Exercise instructions: Can you rewrite the records starting with the line containing "Locate an element" and going on through the line containing "svg-text: SAP is" as a two-column CSV with columns request and answer? Each request should get one row, with each field quoted, line breaks replaced by spaces, and the pictures omitted.

Entries supplied:
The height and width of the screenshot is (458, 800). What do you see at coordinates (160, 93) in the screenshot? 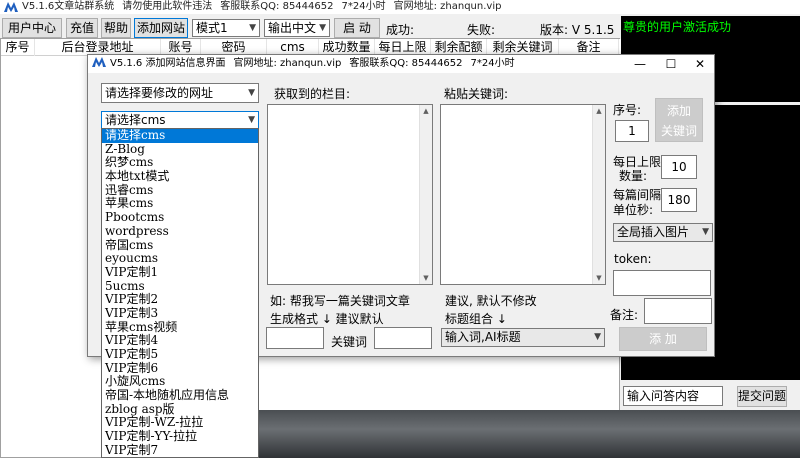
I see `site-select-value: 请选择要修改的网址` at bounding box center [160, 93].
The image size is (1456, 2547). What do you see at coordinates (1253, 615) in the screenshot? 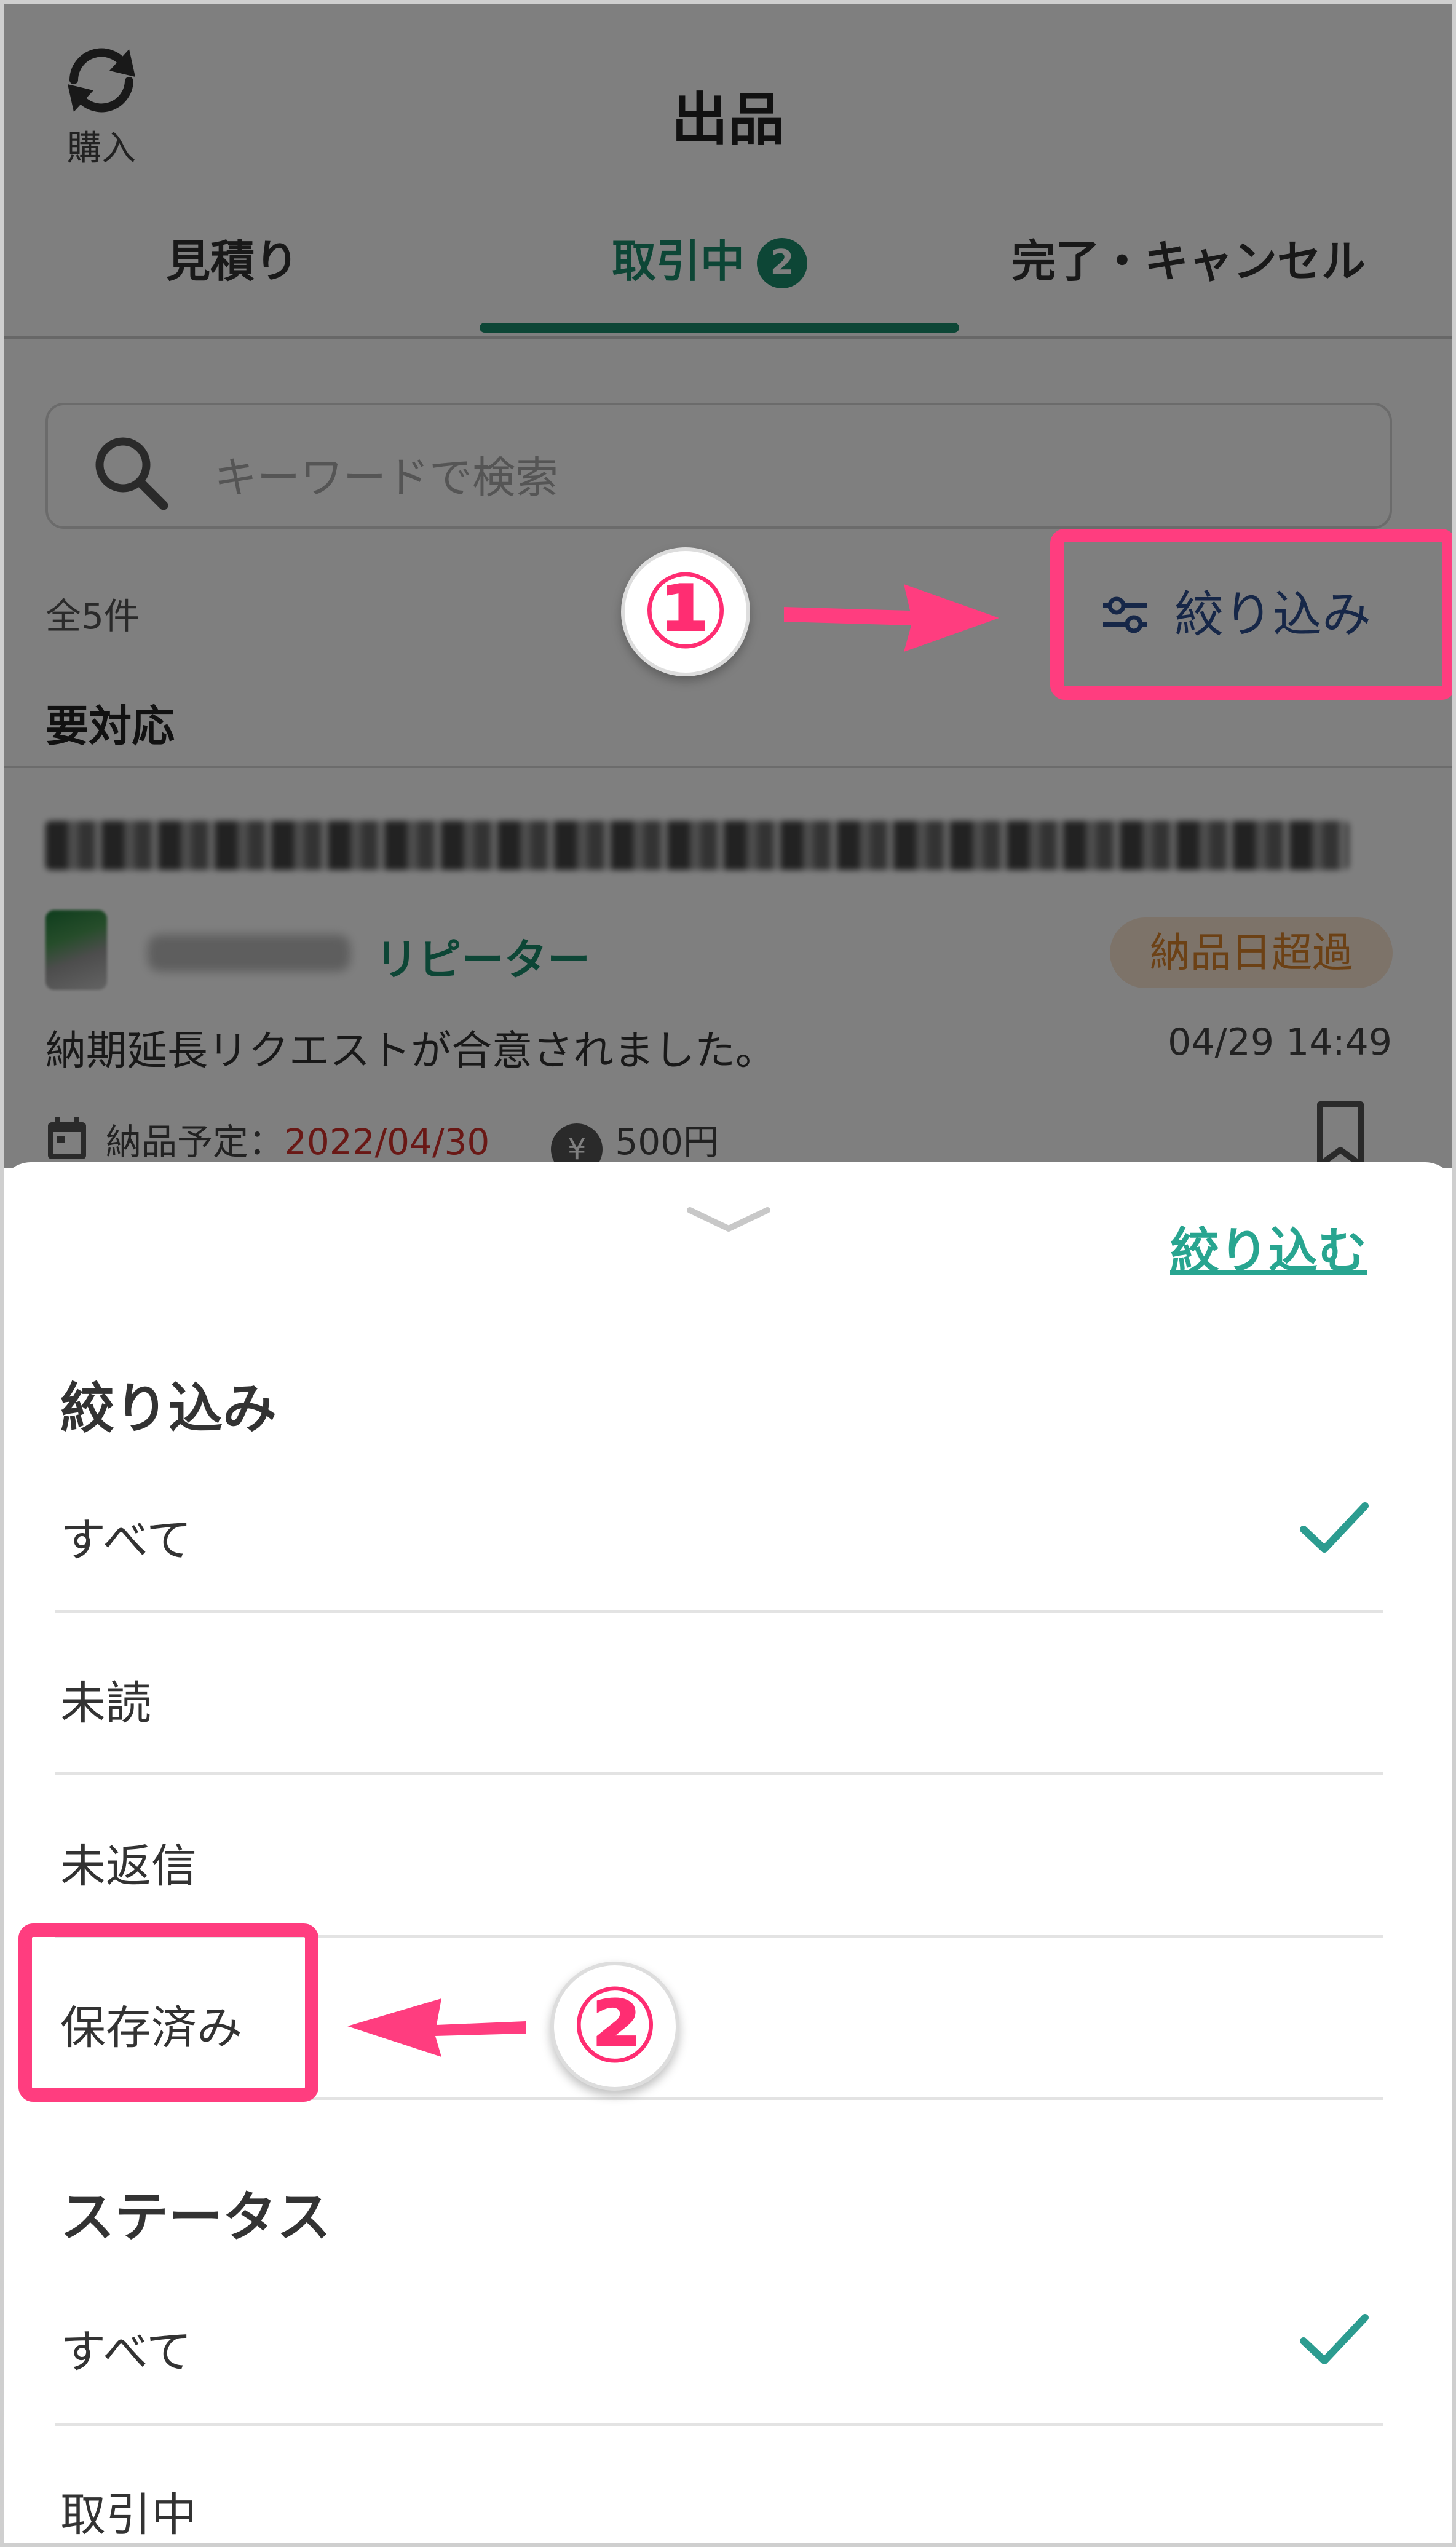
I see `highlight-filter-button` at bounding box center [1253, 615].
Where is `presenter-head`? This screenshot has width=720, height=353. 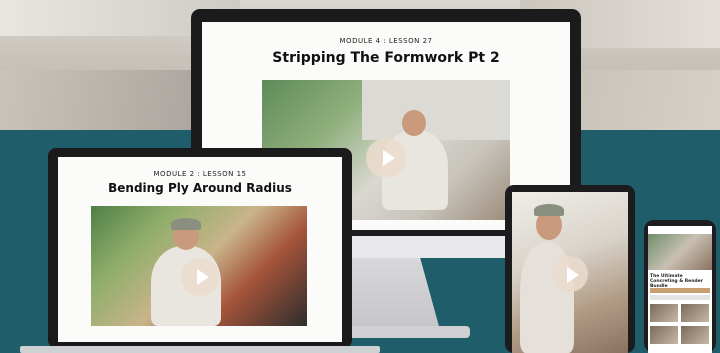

---

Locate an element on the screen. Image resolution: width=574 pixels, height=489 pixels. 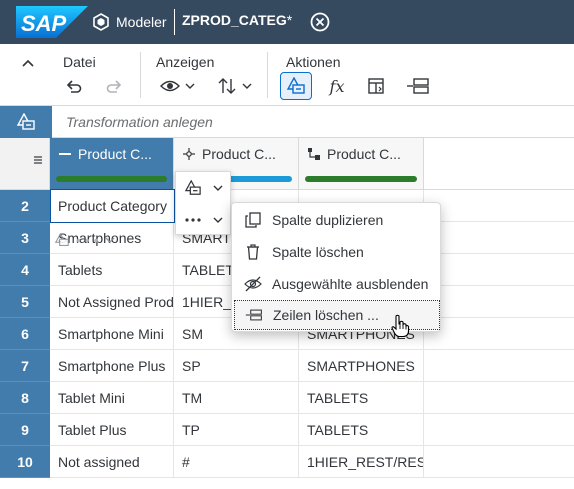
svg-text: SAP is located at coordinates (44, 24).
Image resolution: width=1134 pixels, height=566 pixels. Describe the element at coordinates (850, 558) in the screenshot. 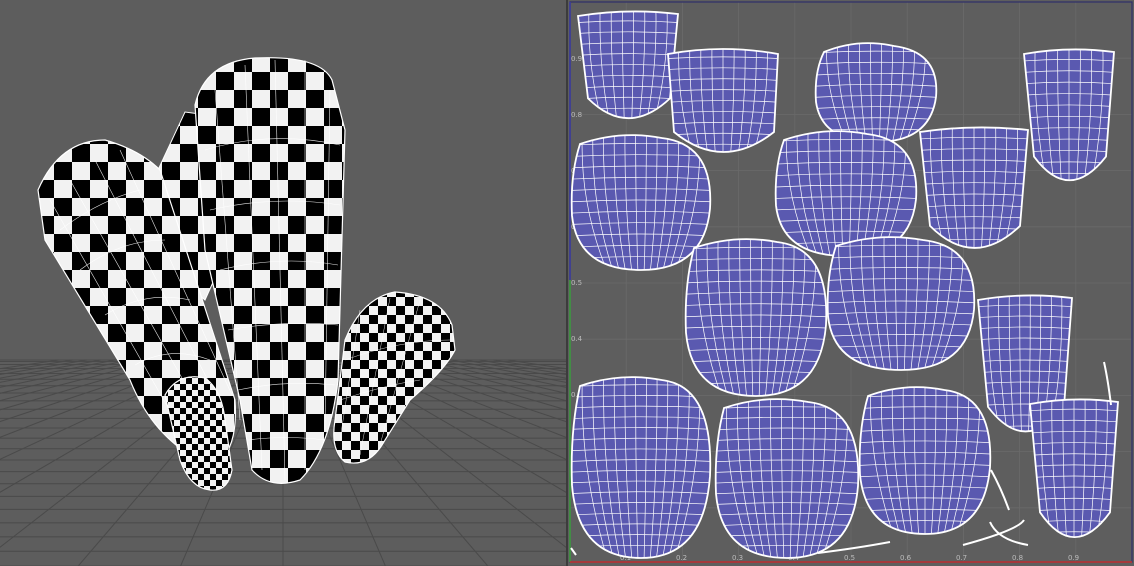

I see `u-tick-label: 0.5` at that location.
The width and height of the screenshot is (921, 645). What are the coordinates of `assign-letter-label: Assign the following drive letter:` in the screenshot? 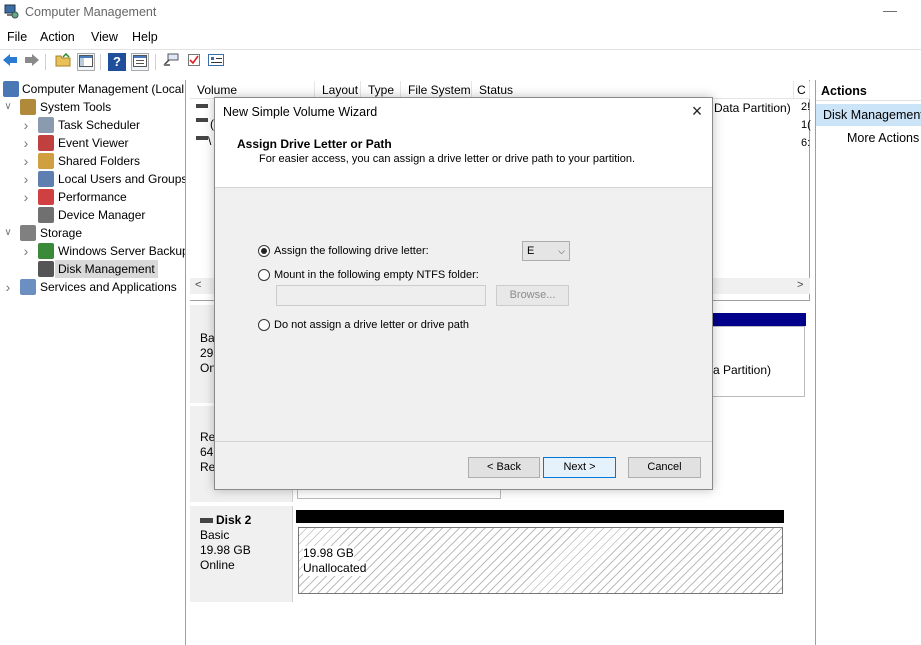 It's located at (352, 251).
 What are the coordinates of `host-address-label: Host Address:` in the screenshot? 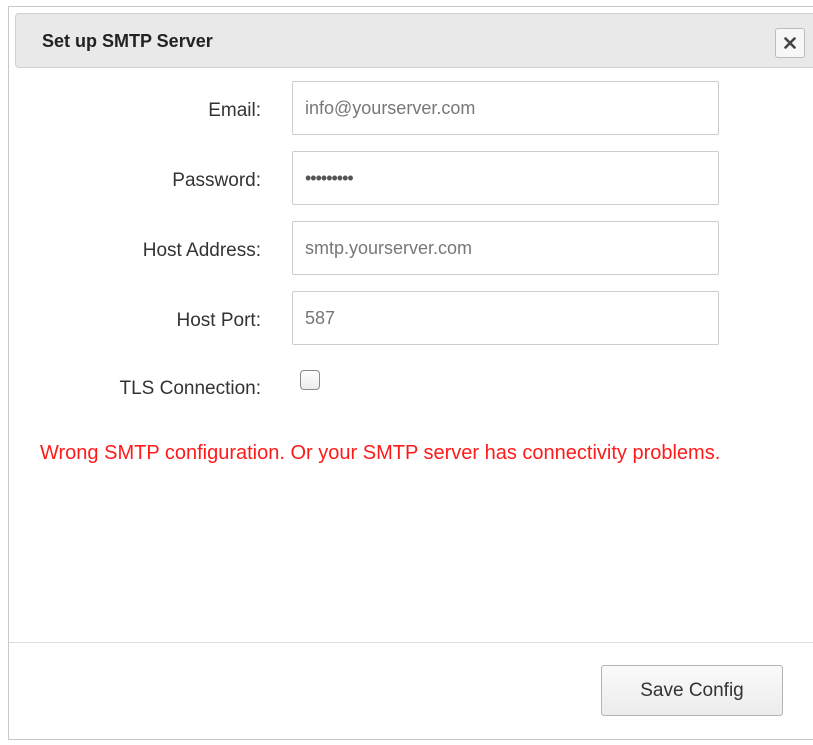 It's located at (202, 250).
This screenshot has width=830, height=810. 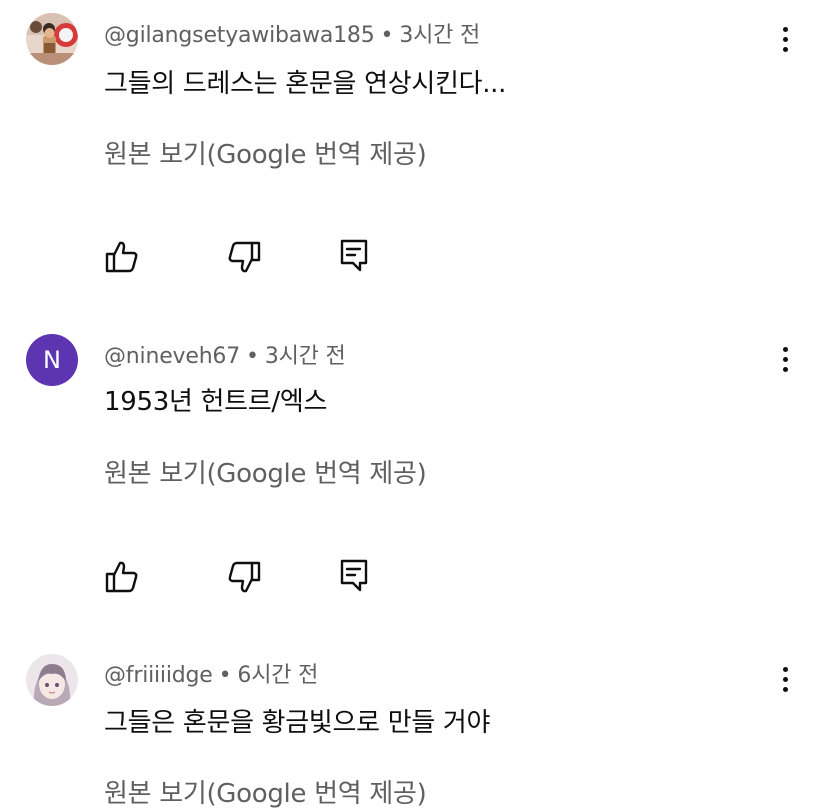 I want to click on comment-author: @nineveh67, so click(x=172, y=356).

--

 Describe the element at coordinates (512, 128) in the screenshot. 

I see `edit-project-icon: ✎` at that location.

Answer area:
request,answer
"Locate an element on the screen. Image resolution: width=574 pixels, height=489 pixels.","svg-text: SAP is located at coordinates (44, 24)."